In Figure 8, the runoff and sediment changes are shown relative to the base period. Moreover, all LULC scenarios that had been applied under climate change are given in appendices B and C.
In the study by Ngo et al. (2015), it was determined that, under the impact of increase in agricultural lands, the expansion of urban areas will increase runoff and sediment; in addition, increase in forest cover and implementation of soil conservation scenarios will reduce runoff and sediment.
CONCLUSION
In his study, the SWAT model was utilized to simulate the Dez river dam basin in Iran. In general, the climate change scenarios (RCP4.5, RCP8.5) did not predict unfavorable situations in the future.
The model indicated a high capability to simulate the runoff and sediment, (average accuracy of 0.75). The results of the climate change scenarios showed that climate change increases the runoff values, for example, an increase from 154 m3/s to 205 and 199 m3/s was projected for runoff, and an increase from 13 to 19% was projected for sediments. Also, agricultural yield changes under the influence of two scenarios showed that horticultural crop yields would increase while agricultural crop yields would decrease. Furthermore, the AET will face a slight decline of 2% to 6%.
Results showed that, in the future, the watershed will face a slight increase in runoff and AET. Combined LULC and climate change scenarios showed that with amplification of orchards, sediment load would decrease.
In this research, multisite downscaling method in the SWAT model was applied.
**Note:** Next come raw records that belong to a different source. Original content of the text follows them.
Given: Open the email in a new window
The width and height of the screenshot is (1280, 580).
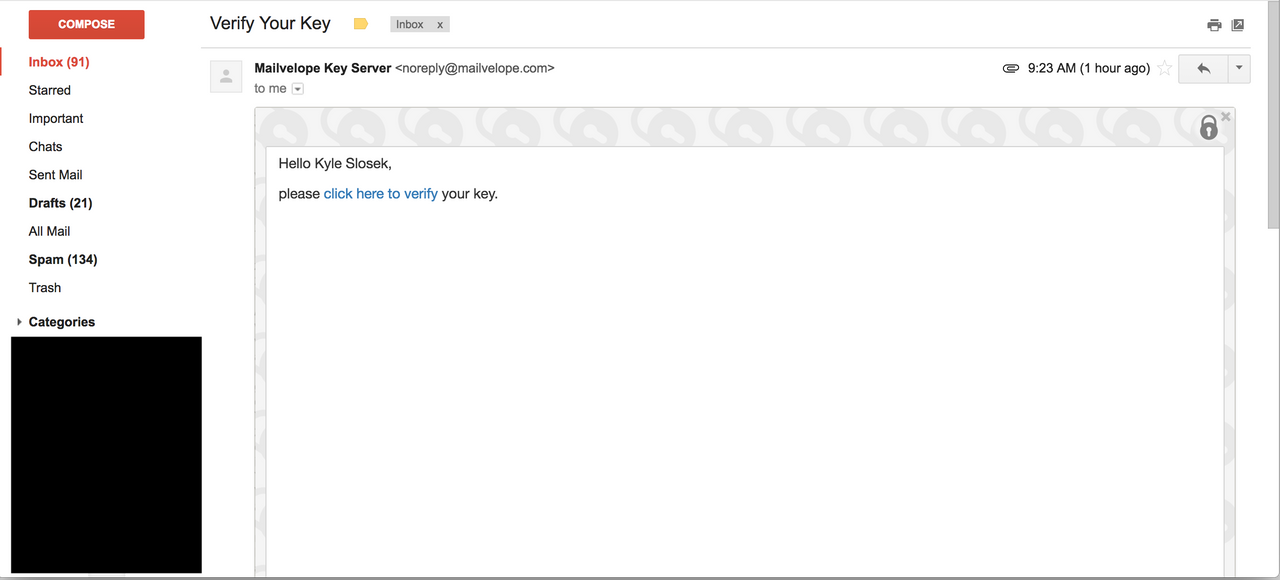Looking at the screenshot, I should 1238,24.
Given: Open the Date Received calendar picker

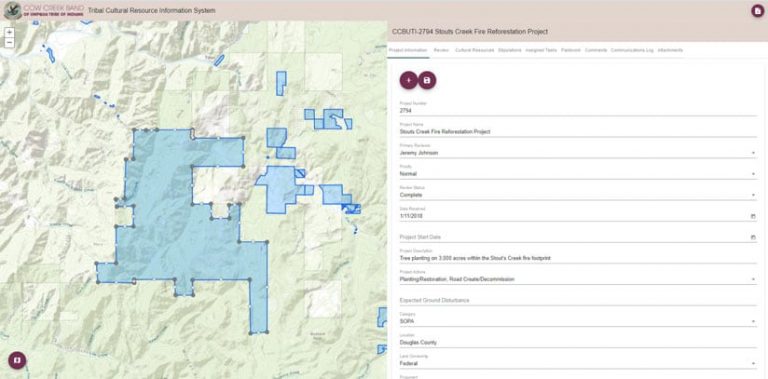Looking at the screenshot, I should [753, 216].
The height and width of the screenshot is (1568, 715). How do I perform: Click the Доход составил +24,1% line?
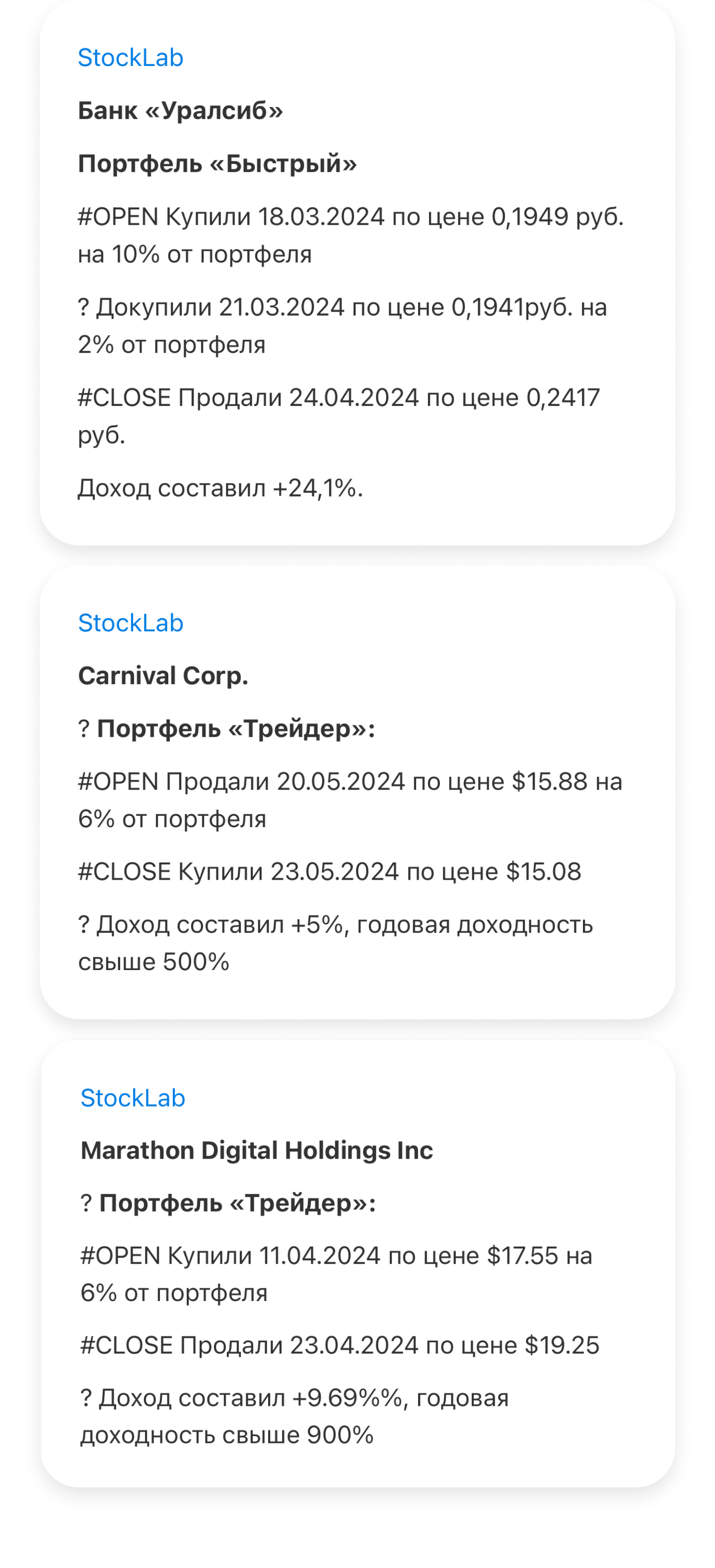point(220,488)
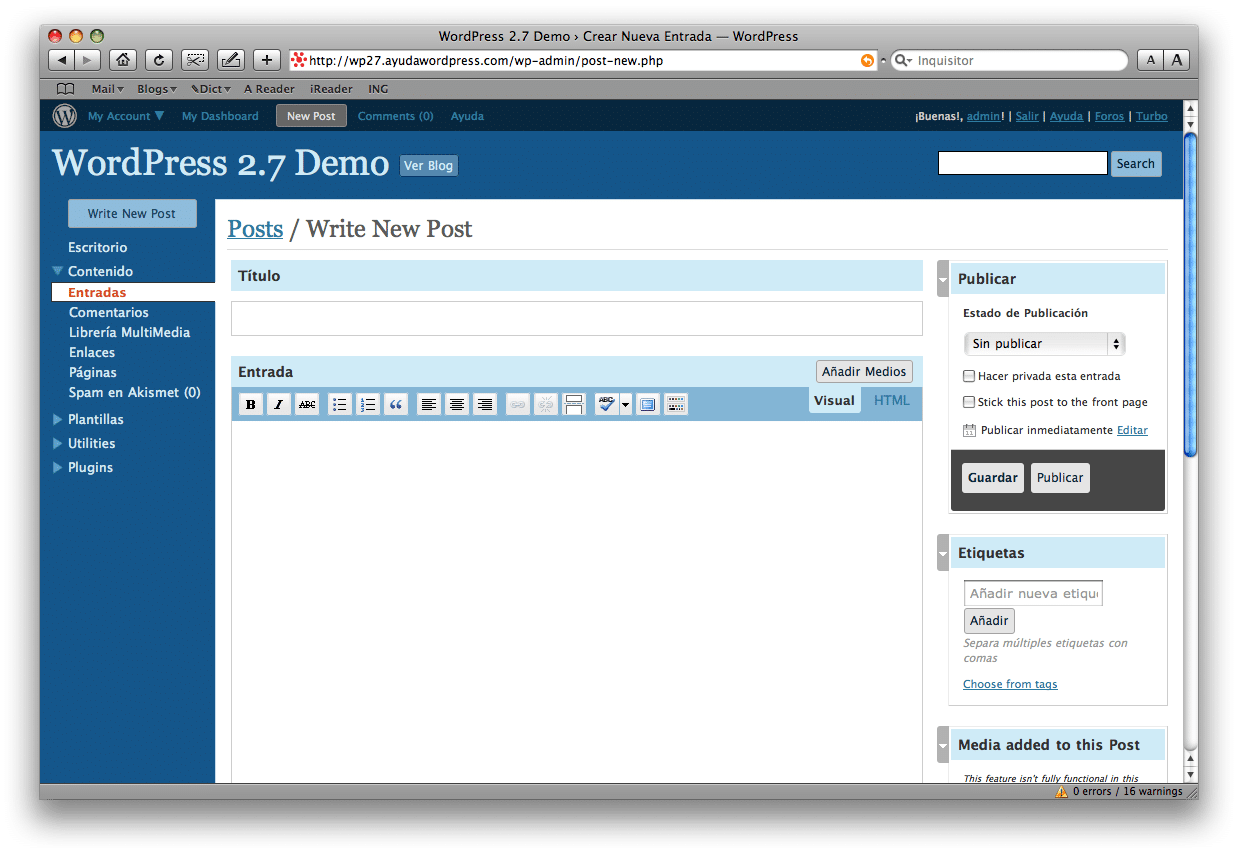Screen dimensions: 1238x854
Task: Click the 'Choose from tags' link
Action: click(1010, 684)
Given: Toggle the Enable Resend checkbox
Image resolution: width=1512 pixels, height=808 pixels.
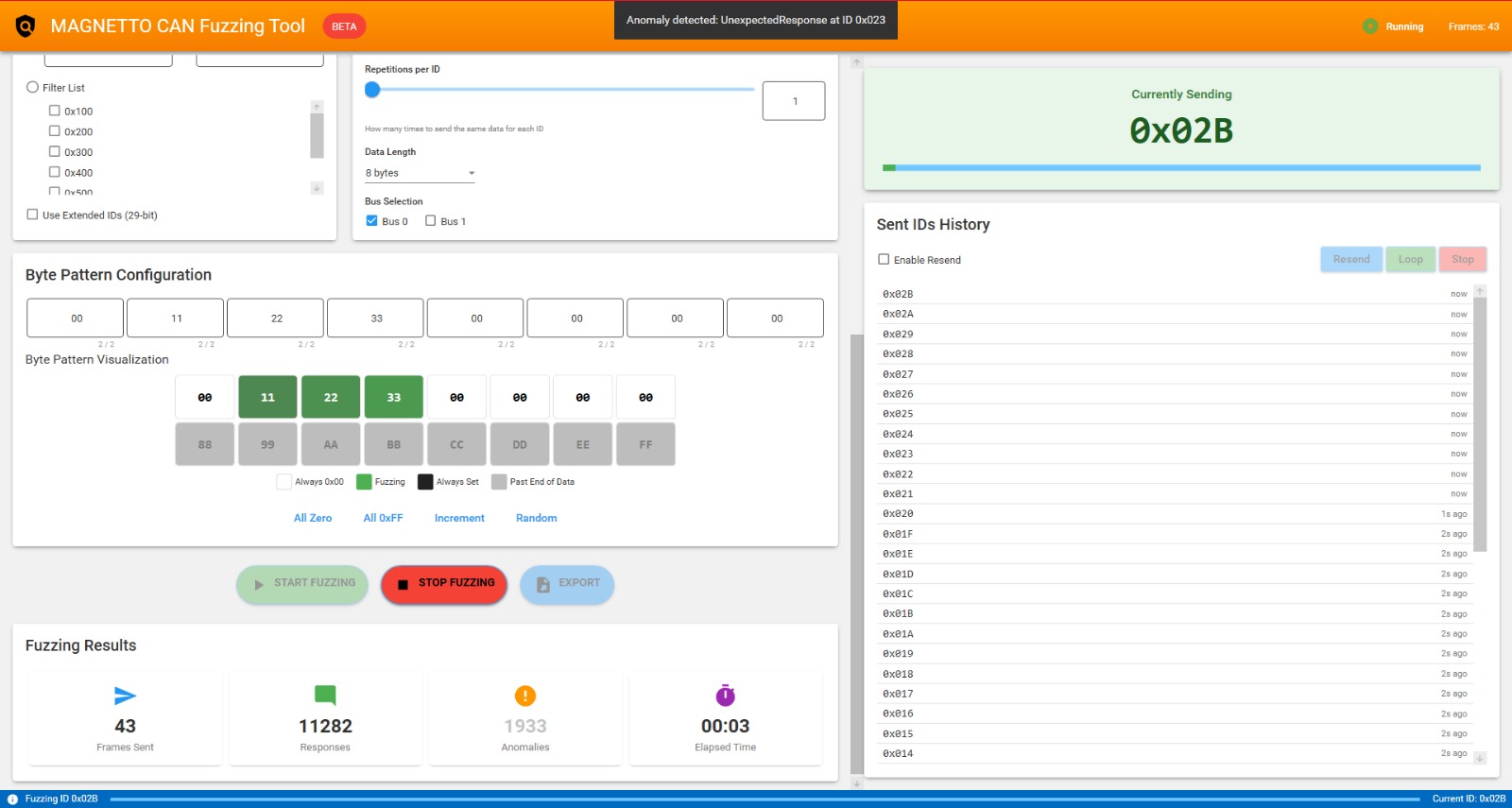Looking at the screenshot, I should click(x=884, y=259).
We would like to suggest that researchers use different multisite downscaling methods, like quantile mapping and bias correction. In addition, in the current research, it was not possible to add groundwater simulation. So, it is highly recommended to use SWAT-MODFLOW to simulate the interaction between groundwater and surface water.
DATA AVAILABILITY STATEMENT
All relevant data are included in the paper or its Supplementary Information.